Когда в начале 1943 года Мейер сделал процесс допроса на лояльность обязательным для всех интернированных, многие из них вздрогнули. На вопрос, готовы ли они отказаться от верности японскому императору и служить в вооруженных силах Соединенных Штатов, несколько тысяч узников лагерей, оскорбленные намеком на то, что их предполагаемая лояльность связана с Японией, и подозревая, что их вербуют для самоубийственных миссий, ответили «нет» на оба вопроса. Восемьдесят пять сотен интернированных из этой группы «нет-нет», в основном молодые люди из числа нисей, были признаны нелояльными и отправлены в лагерь в Туле-Лейк, штат Калифорния. Среди тех, чья лояльность была подтверждена, около трех тысяч человек были набраны в 442-ю полковую боевую группу, полностью японское (сегрегированное) подразделение, отличившееся в боях в Италии. Постепенно стали освобождаться и другие лояльные интернированные. К середине 1944 года лагеря покинули уже двадцать пять тысяч человек.[1210]

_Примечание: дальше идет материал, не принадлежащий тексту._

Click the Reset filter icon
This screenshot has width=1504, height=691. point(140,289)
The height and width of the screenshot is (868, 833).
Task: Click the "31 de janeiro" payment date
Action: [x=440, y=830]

Политика сегрегации лояльных и якобы нелояльных японских заключенных высветила некоторые из самых болезненных противоречий во всей схеме переселения и подвергла её особенно мощному юридическому оспариванию. «Когда сегрегация будет осуществлена, — проницательно спросил Итихаси у своего коллеги из Стэнфорда в середине 1943 года, — как американское правительство сможет продолжать оправдывать нынешнюю политику содержания лояльных граждан и иностранцев в центрах переселения? Это противоречит основополагающей причине массовой эвакуации».[1211]
Вопрос Итихаси уже не давал покоя многим в Вашингтоне. Беспокойная совесть Биддла продолжала беспокоить его, и он настаивал на ускоренном освобождении из лагерей. Все остальное, сказал он Рузвельту в конце 1943 года, «опасно и противно принципам нашего правительства». Министр внутренних дел Гарольд Икес в июне 1944 года посоветовал президенту, что «дальнейшее содержание этих невинных людей в центрах переселения станет пятном на истории этой страны». Даже Стимсон высказался за «освобождение тех, кто прошел проверку и был признан лояльным», но с существенной оговоркой добавил, что «сомневается в целесообразности делать это… до президентских выборов 1944 года». Рузвельт согласился. Он опасался шума, который могут поднять возвращающиеся японцы, особенно в Калифорнии, имеющей большой электоральный вес. На данный момент освобождение будет продолжаться только в сознательно контролируемом темпе улитки.[1212]
Представители военного министерства с тревогой наблюдали за тем, как несколько исков, оспаривающих конституционность схемы переселения, проходят через суды. 21 июня 1943 года Верховный суд единогласно вынес решение в пользу правительства по первым двум делам, хотя в обоих случаях дело ограничилось техническими моментами, которые позволили суду уклониться от принятия решения по центральным вопросам принудительной эвакуации и принудительного интернирования. В одном из этих дел, «Хирабаяси против Соединенных Штатов», согласительное заключение судьи Фрэнка Мерфи прозвучало зловещим предупреждением. Он предостерег, что программа переселения опасно приблизилась «к самой грани конституционной власти». Впервые в истории, писал Мерфи, Суд «поддержал существенное ограничение личной свободы граждан Соединенных Штатов на основании расовой принадлежности или происхождения». Политика правительства, мрачно заключил он, «меланхолично напоминает обращение с представителями еврейской расы в Германии и других частях Европы».[1213]